Combining gaming and learning technology with the art of conversation, these programs provide hands-on practice by having users interact with virtual students in role-playing scenarios – from a new girl who is being teased by a clique of popular girls, to a boy with poor attendance and drug use. Teachers select responses and receive feedback that helps them learn what to say to students and how to apply their training in the classroom.

More than 11,000 schools around the country are using products developed by the health simulation company Kognito. Redwood City’s Sequoia Union High School District has taken the lead in California. Wellness Coordinator Karen Li introduced the Kognito product to former Superintendent Jim Lianides after she studied recommendations by other users, including the 10th largest school district in the country, Fairfax County Public Schools in Virginia.

Products combining gaming and learning technology provide hands-on practice in leading challenging conversations about mental health.

Other districts, including San Mateo Union High School District, have adopted the online simulation program to help teachers and staff gain skills to identify and refer students showing signs of psychological distress. The Placer County Office of Education is providing the simulations to educators in 125 schools across the county’s 16 districts, and more than 20 other California districts and county offices of education are doing likewise.

Sequoia UHSD serves approximately 9,000 students and is a socio-economically and culturally diverse district of six high schools. Even before the mandates of Assembly Bill 2246 to adopt formal suicide prevention, intervention, and postvention protocols, Li brought her background as a pediatrician to the project.

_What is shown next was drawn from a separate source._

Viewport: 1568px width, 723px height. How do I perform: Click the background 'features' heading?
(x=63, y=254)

She responded to studies and data that reflected an increased need for mental health intervention, as well as staff requests for training. “Surrounding communities had experienced suicide clusters, and we wanted to be proactive,” Li said.

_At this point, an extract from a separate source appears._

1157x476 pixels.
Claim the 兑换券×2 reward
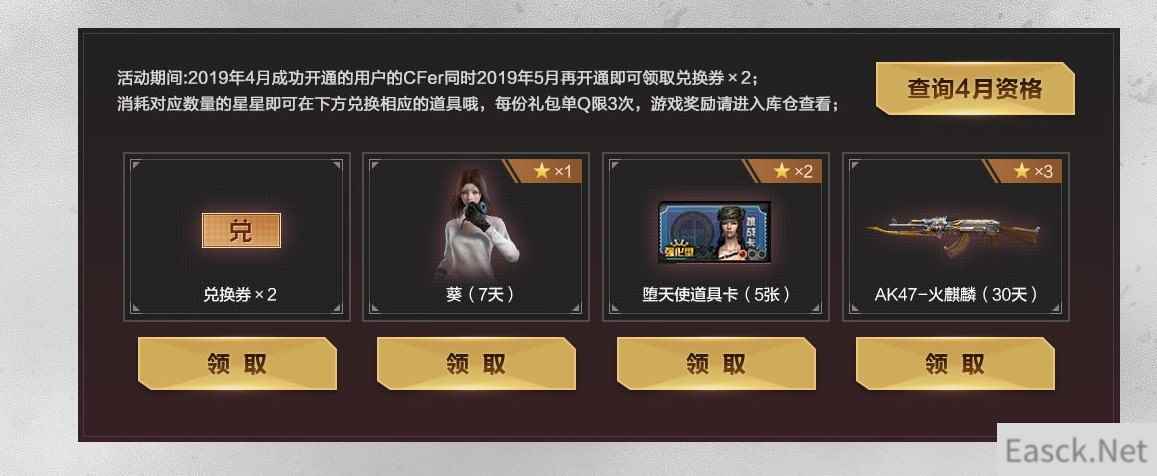(x=237, y=364)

Lianides was committed to health and wellness and liked the simulations as a tool to fulfill a portion of the suicide prevention requirements. Current Superintendent Mary Streshly continues to support the program.

“Mental health is a priority for our districts and optimizing technology to better equip our staff to support students is invaluable,” Streshly said.

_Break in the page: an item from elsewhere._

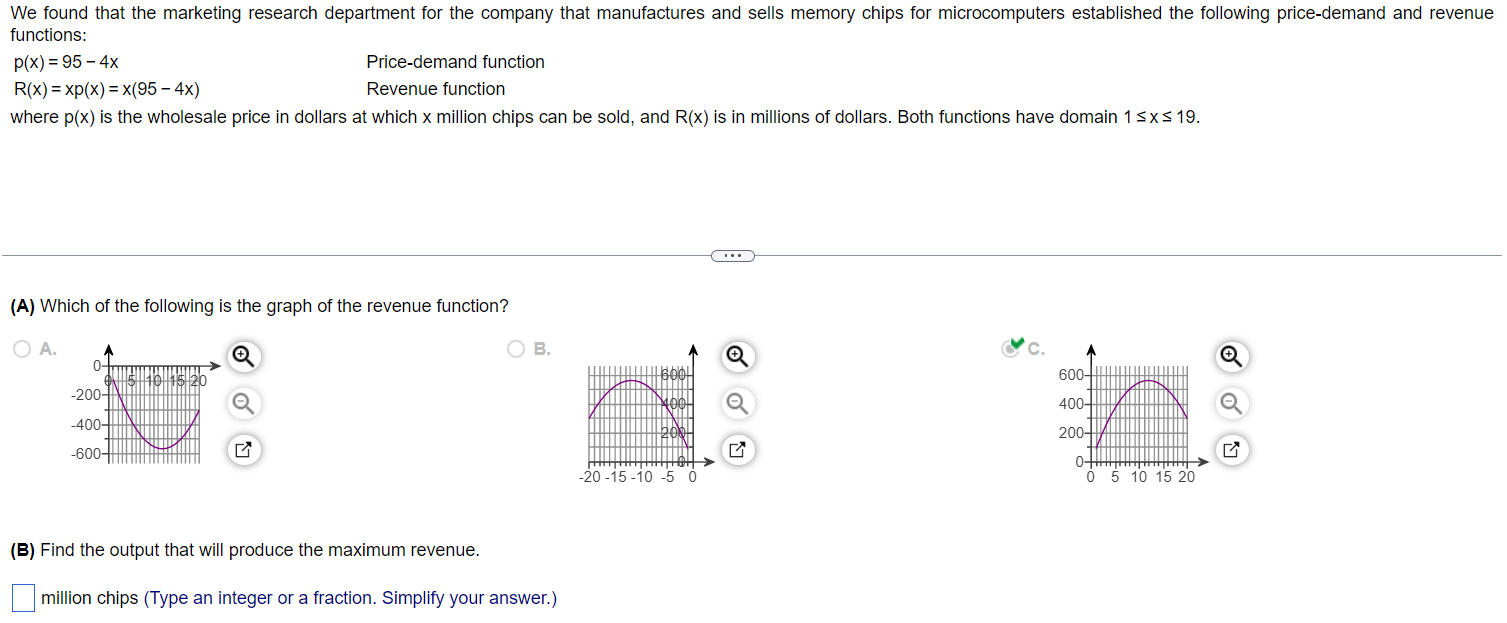1507x623 pixels.
Task: Select the radio button for answer choice A
Action: [21, 348]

More than 775 staff have completed two Kognito modules, “At Risk for High School Educators” and the LGBTQ module “Step In, Speak Up!” In addition, more than 2,000 students have received Kognito’s “Friend2Friend” online training.

In professional development modules, educators “talk” with fully animated virtual students, developing motivational interviewing techniques. Users try different conversation paths that show how a student responds to each option, both verbally and with body language. They then receive real-time feedback from a virtual coach, who suggests techniques to continue the discussion based on the user’s conversation choices.

A longitudinal study conducted with 68,000 K-12 school educators found that the Kognito simulation resulted in increases of 31 percent to 71 percent in the number of students that educators approached to discuss their concerns and referred to mental health resources. The study also found that the increases in skill and motivation to approach students were sustained over time.

Li pointed out that selecting health and wellness initiatives for implementation requires diligence and study. “With any program, doing your research is imperative,” she said. “You have to consider the culture of your schools.” The online simulation model works well for her district, since it is tech-oriented with Silicon Valley ties.

But, Li added, the products can benefit any K-12 school district. “Kognito provides interactive and relatable tools for schools to offer mental health training to staff and students,” she said. With a reported staff satisfaction rate of 97 to 98 percent, their online learning platform has been a success in the Sequoia Union HSD and in school districts across the country. Find out more about Kognito at https://kognito.com.

The online simulations can be efficiently rolled into existing professional development dates, and trainings can be completed on a teacher’s desktop computer. Two staff modules typically take 90 minutes to complete, Li said. It has scalability, as well, and there are plans to roll out training to Sequoia UHSD’s K-8 feeder districts.